View on GitHub

Odoop

Opower's suite of useful Hadoop ecosystem libraries

The query planner is a system for running SQL-like queries against HBase. It is not intended as a complete implementation of SQL on top of HBase, but it is instead designed to be specific to HBase and thus uses its semantics. The current implementation is heavily biased towards helping run complex scans on wide tables.

Query Grammar

The currently implemented grammar is as follows (case sensitive):

query             := selectClause fromClause [ whereClause ]
selectClause      := scanClause
fromClause        := "from" tableName
whereClause       := "where" rowKeyConstraint
scanClause        := "scan" [ column { "," column } ]
column            := [ version ] family ":" qualifier [ timeRange ]
version           := "all versions of" | positiveNumber "versions of"
family            := /\w+/
qualifier         := literal | literal "*" | "*"
literal           := /([a-zA-Z0-9`~!@#$%^&()\-_=+\[\]\{\}\\|;:'".<>/?]|(\\x[0-9]{2}))+/
timeRange         := "between" parameter "and" parameter
tableName         := /\w[\w\-.]*/
rowKeyConstraint  := ( "rowkey" rowKeyOperator parameter | "rowkey between" parameter "and" parameter )
rowKeyOperator    := "<" | "<=" | ">" | ">=" | "="
parameter         := "{" /\w*/ "}"
positiveNumber    := /[1-9]\d*/

The data model for the example queries is roughly something like this:

HBase table named customer with a single column family: d. The row key is a synthetic primary key for a customer. Columns include:

Example Queries

Fetch the most recent address and all clicks that occurred between start and stop for a single row:

scan d:address,
     all versions of d:clicks between {start} and {stop}
from customer
where rowkey = {id}

Notice that the parameters of the query must be abstracted out. Literal values are not allowed. Instead all parameters must be demarcated with { and } and then set according to the parameter name.
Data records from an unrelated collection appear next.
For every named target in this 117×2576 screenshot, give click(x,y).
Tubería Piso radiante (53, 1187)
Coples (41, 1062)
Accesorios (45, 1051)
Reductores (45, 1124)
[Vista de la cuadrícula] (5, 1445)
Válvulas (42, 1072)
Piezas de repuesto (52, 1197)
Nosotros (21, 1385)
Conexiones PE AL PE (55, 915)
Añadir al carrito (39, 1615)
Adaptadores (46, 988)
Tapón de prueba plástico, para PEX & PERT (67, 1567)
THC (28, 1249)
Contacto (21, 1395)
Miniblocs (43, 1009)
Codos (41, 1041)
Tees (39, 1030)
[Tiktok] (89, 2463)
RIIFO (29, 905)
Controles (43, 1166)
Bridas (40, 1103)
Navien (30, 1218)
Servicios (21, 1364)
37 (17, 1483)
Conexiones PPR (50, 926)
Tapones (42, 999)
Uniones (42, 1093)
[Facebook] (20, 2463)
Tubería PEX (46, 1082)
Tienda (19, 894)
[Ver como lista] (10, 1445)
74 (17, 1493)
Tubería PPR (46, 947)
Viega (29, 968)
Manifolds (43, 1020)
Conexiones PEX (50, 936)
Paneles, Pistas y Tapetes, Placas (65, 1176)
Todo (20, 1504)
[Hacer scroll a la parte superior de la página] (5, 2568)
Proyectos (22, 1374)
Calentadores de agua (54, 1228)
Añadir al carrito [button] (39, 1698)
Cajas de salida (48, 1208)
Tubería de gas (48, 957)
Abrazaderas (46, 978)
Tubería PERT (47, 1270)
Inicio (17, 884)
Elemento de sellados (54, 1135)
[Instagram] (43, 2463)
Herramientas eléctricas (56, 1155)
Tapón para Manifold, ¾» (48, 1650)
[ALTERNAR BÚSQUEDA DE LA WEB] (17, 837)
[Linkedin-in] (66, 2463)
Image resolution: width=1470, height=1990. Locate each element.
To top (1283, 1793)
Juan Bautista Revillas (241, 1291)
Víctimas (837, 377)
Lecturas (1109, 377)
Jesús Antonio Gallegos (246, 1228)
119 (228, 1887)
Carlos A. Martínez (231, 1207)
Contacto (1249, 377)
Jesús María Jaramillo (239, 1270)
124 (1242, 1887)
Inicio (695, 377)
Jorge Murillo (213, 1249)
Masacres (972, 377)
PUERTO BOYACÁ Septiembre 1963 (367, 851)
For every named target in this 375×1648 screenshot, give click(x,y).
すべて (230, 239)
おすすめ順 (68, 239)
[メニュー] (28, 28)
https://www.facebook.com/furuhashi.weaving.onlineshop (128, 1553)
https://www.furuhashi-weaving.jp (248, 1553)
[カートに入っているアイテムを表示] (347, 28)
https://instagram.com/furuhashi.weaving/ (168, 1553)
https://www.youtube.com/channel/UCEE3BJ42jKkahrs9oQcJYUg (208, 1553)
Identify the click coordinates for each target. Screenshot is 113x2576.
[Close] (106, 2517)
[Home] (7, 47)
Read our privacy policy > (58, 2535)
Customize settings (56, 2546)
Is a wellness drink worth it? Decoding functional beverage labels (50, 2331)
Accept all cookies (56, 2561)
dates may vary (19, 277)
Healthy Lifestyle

Additional query functionality can include pattern matching at the column level like the following.

Fetch the four most recent versions of all columns from the d family:

scan 4 versions of d:* ...

Fetch the most recent version of all predictions:

scan d:preditions* ...

Additional constraints can be added to the where clause as well. This example shows a literal parameter value just for ease of understanding.

Assuming a click is deserialized as <target URL>|<referrer URL>, fetch all clicks coming from http://google.com:

scan all versions of d:clicks
from customer
where d:clicks =~ /.*\|http://google.com/

Fetch all customers between IDs 50 and 100, inclusive at the beginning, exclusive at the end:

scan * from customer where rowkey between 50 and 100

Example Usage

QueryPlanner planner = new QueryPlanner(new HTablePool(HBaseConfiguration.create()));
Query query = null;
ResultScanner scanner = null;
try {
    query = planner.parse("scan from customer where rowkey = {id}");
    query.setInt("id", 42);
    scanner = query.scan();
    for (Result result : scanner) {
        // do some real work
    }
}
finally {
    closeQuietly(scanner);
    closeQuietly(query);
    closeQuietly(planner);
}

The QueryPlanner is fully responsible for constructing an efficient Scan and managing the HTable and its connections.